FWIW, if I stop anaconda and bring up the raid device (which anaconda brings up all right), set up the luks device, then anaconda *will* see the volume group in there, but it will still refuse to install onto it, interactively or not.

Any ideas?

Comment 2 Alexandre Oliva 2008-10-03 19:10:50 UTC
So, I tried explicitly listing the raid components and the encrypted raid device, before the volume group.  The result of that was an exception in cryptodev.py, when it tried to look up the luksUUID of a null device.

That, and the fact that it reported that the VG was in an unknown device and the facts that a non-kickstart install didn't trigger this problem and did present and configure the crypto device correctly, were the hints that something was missing in the kickstart code path.

I found out that the disk detection pass was missing information about crypto devices collected during findrootparts.  That's why a non-kickstart install saw the disks just fine, whereas a kickstart install didn't, even if I brought things up by hand.  Commenting out the line:

--- kickstart.py.orig	2008-10-03 16:00:21.000000000 -0300
+++ kickstart.py	2008-10-03 03:22:46.000000000 -0300
@@ -1164,7 +1164,7 @@ def setSteps(anaconda):
         dispatch.skipStep("installtype")
     else:
         anaconda.id.instClass.setSteps(anaconda)
-        dispatch.skipStep("findrootparts")
+        # dispatch.skipStep("findrootparts")
 
     if interactive or flags.autostep:
         dispatch.skipStep("installtype")

enabled me to complete an interactive kickstart install.  Although IIRC it didn't quite use the filesystem information from the ks file (didn't look into why), the other configurations were just what I expected, and it at least enabled me to use the volume group to hold the root filesystem (unlike an earlier interactive attempt, that displayed it but didn't let me edit it at all).

That's as far as I got.  I hope it helps someone more familiar with the code to figure out what's missing, to come up with a proper fix that doesn't drop ks disk configuration information and doesn't stop to ask the user whether to install or upgrade, but that does recognize volume groups in encrypted devices even during kickstart.

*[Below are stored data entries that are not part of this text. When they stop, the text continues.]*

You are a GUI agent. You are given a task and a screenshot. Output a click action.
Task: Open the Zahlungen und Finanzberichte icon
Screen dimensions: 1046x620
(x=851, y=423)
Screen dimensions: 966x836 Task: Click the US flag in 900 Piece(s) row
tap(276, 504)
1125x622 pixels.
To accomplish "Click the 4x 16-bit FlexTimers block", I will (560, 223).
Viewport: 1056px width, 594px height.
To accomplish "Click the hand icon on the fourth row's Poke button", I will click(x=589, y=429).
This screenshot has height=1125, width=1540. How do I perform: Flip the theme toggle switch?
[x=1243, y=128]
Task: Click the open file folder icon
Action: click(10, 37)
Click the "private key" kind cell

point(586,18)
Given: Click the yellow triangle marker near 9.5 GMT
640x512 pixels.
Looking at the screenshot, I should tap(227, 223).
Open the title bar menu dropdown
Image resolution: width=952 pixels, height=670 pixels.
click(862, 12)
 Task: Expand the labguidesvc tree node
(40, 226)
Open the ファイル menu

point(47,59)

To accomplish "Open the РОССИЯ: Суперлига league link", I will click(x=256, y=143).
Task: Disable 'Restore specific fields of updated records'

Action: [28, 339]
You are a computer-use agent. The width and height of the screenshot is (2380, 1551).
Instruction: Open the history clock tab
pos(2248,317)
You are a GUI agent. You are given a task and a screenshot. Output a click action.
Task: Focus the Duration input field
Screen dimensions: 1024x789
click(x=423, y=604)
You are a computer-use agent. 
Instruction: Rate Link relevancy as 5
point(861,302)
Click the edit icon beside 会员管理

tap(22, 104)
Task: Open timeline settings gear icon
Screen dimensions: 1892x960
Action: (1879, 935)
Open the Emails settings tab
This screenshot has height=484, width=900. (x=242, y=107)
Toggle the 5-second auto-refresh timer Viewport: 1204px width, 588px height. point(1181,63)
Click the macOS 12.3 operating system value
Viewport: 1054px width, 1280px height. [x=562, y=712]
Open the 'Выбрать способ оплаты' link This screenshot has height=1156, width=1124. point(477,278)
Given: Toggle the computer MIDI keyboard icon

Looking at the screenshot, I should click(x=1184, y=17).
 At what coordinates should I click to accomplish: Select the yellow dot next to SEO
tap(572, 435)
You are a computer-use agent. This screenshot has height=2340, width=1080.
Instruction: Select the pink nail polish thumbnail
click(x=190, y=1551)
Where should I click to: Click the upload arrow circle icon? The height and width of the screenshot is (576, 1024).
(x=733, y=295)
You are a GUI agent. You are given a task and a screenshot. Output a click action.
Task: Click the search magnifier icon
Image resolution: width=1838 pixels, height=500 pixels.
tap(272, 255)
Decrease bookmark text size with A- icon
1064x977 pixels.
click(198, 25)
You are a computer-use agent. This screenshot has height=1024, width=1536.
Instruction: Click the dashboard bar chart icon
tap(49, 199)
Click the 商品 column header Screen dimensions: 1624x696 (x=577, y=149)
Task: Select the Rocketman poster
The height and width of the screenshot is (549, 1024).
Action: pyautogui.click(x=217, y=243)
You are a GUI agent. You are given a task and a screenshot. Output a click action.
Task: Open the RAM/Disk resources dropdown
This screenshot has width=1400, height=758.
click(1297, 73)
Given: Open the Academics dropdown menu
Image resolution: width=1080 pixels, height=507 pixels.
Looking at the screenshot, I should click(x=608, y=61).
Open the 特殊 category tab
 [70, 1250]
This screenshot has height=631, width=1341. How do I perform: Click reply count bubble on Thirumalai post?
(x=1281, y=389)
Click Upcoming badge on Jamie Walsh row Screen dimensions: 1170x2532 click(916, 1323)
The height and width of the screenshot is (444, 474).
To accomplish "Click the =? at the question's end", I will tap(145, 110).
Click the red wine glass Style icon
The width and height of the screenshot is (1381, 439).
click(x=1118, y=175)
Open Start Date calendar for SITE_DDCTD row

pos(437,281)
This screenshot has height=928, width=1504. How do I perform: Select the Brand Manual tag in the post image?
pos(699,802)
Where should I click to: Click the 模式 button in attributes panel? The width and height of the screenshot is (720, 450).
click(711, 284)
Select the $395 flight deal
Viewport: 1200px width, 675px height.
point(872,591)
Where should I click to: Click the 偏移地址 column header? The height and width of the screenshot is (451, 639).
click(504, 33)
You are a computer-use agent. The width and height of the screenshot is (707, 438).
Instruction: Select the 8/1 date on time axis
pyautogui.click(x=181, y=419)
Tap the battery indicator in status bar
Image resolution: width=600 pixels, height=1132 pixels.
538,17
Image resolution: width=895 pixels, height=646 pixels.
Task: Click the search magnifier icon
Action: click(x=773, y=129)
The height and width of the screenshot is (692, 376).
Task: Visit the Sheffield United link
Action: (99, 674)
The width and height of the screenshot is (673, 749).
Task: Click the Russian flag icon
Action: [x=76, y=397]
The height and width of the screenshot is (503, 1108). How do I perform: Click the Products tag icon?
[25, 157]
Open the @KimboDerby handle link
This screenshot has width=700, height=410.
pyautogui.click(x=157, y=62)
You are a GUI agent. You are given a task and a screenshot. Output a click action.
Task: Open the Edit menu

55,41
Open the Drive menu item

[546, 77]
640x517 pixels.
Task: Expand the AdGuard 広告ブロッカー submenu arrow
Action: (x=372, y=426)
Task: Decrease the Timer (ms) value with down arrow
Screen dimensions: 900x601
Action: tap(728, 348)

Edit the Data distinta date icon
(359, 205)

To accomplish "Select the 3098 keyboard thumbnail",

Comment 3 Alexandre Oliva 2008-11-16 20:22:44 UTC
FWIW, the work around in the provided patch was still required for a kickstart install into existing encrypted volume groups on 10-Preview and newer rawhide composes.  Any chance of an actual fix making 10 final?

Comment 4 David Lehman 2008-11-17 16:11:26 UTC
There is a fix in anaconda-11.4.1.57-1, which was built on 11 Nov. Have you tried with a tree including this version?

Comment 5 David Lehman 2008-11-17 17:20:00 UTC
I just tried it, and it doesn't work. lvm wants to use the /dev/dm-X parlance to refer to mapped devices it finds. We do not do this because it is dependent upon the order in which mappings are created. So, we have to add some more code to correlate /dev/dm-X to /dev/mapper/$something. I can post an updates.img if you are interested once I have a fix.

Comment 6 Chris Lumens 2008-11-17 21:07:48 UTC
This should be fixed in anaconda-11.4.1.59-1.

Comment 7 Jesse Keating 2008-11-18 22:54:01 UTC
A later anaconda has been tagged for the final release.

Comment 8 Alexandre Oliva 2008-12-05 04:01:20 UTC
I've just run into this on F-10 final.  AFAICT, it works when the physical volume is a regular (encrypted) partition, but not when it's an mdraid device.

Comment 9 Bug Zapper 2009-06-09 09:35:34 UTC
This bug appears to have been reported against 'rawhide' during the Fedora 11 development cycle.
Changing version to '11'.

More information and reason for this action is here:
http://fedoraproject.org/wiki/BugZappers/HouseKeeping

Comment 10 Andy Lindeberg 2009-07-16 21:08:34 UTC
Is this still a problem in F11? Partitioning code has been almost entirely rewritten, so this bug may have been fixed.

Comment 11 Alexandre Oliva 2009-07-23 20:26:37 UTC
Installing F-11 worked perfectly, thanks!